Dragon mythology as an explanation for dinosaur bones seems pretty straight-forward. I'd even say that "dragon" was just the early word for "dinosaur", and the mythology is based on an earlier extrapolation of characteristics from fossil remains than what we use today. A somewhat less strict extrapolation, but even today a lot of what we 'know' about dinosaurs is pure guesswork.

But dinosaur bones driving myths of biblical humanoid giants? That's a much bigger stretch. Most dinosaur bones are pretty non-humanoid, and people who are generally a lot more familiar with human and animal skeletons than we are today wouldn't mistake one for the other. Also, while dragon mythology is mostly reasonable based on fossil evidence (except for the flying and fire-breathing... and gold hoarding) giant mythology is completely different. The biblical texts and non-biblical books like Enoch give them names and actions that are much more historical sounding than mythological. You don't get details like that from big leg bone fossils.

So, I don't buy dinosaur bones as the source of giant mythology.


I have no idea where dragon myths or giant myths originate; giants are easy to guess, but dragons are a strangely common belief for creatures with so little basis in reality. (Plasma cosmology has a very interesting explanation for dragons, and for a lot of other strange things in human history, but the physics of that theory are pretty bad.) I'm just mentioning what it is that dinosaur bones were identified with in the Middle Ages -- centuries before anyone knew that there had ever been such things as dinosaurs.

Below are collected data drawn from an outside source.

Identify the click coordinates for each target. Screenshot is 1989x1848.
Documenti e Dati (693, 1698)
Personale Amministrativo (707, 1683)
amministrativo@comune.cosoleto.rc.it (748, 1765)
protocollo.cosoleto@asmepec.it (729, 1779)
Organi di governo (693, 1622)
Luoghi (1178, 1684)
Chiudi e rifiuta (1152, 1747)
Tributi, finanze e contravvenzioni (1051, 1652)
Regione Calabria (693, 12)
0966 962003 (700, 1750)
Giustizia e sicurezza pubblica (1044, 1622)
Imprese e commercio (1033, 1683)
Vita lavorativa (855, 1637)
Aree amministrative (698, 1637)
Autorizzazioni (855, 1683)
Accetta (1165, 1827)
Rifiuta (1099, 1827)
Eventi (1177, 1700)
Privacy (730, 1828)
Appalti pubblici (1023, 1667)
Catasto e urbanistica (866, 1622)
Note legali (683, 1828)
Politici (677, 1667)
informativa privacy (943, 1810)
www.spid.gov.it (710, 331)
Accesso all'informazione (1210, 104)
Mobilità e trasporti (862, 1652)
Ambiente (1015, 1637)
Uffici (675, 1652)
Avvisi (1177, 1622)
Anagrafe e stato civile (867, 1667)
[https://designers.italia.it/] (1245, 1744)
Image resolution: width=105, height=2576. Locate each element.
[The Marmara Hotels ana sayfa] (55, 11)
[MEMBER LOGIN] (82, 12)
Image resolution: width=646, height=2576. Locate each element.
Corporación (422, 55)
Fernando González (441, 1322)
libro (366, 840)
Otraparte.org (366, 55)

(To an extent, dragons fall into the same category as unicorns, griffins, and phoenixes: not mythology so much as really bad zoology. All four of these species were believed to exist in the real world as contemporaries of medieval humanity, sometimes surprisingly nearby -- like griffins in the Caucasus.)



Well height variation still occasionally occurs within all populaces everywhere. "Giants" and "dwarves" as a distinct race was probably a drunken glimpse of different looking people from other villages, in a dark wood or the like.

A related thought is that if there ever was any other intelligent species on Earth, noticeably different than humans, we wiped them out long ago.


But given that in fantasy, all the populations seem to be technically the same species (hence able to breed half-elves, half-dwarves, quarter-veelas, etc), the another likely outcome is that the variation would go away over time


Following this thought experiment, it could be that half-breeds are sterile hybrids and can't reproduce, kind of like mules (horse + donkey). Then you wouldn't get genetic normalization.

If they have a different number of chromosomes it's likely.


I thought that as well, but for instance in harry potter one of the characters is quarter-veela, implying that one of the character's parents is a half-breed, and was able to reproduce. I'm unsure if there are other quarter-breeds in other fantasy universes.


Hybrid speciation can happen, where the hybrids don't breed with the parent species but do with each other.


With mules?


No. Mostly plants. But, there are some interesting animal examples.

https://en.wikipedia.org/wiki/Hybrid_speciation#Known_cases_...


I guess not really, but a search for "fertile mule" shows lots of resources discussing female mules giving birth.

(which I think illustrates the complexity more than it does anything else)


For a second I read that as, "Quarter-Veals" and my confusion was total.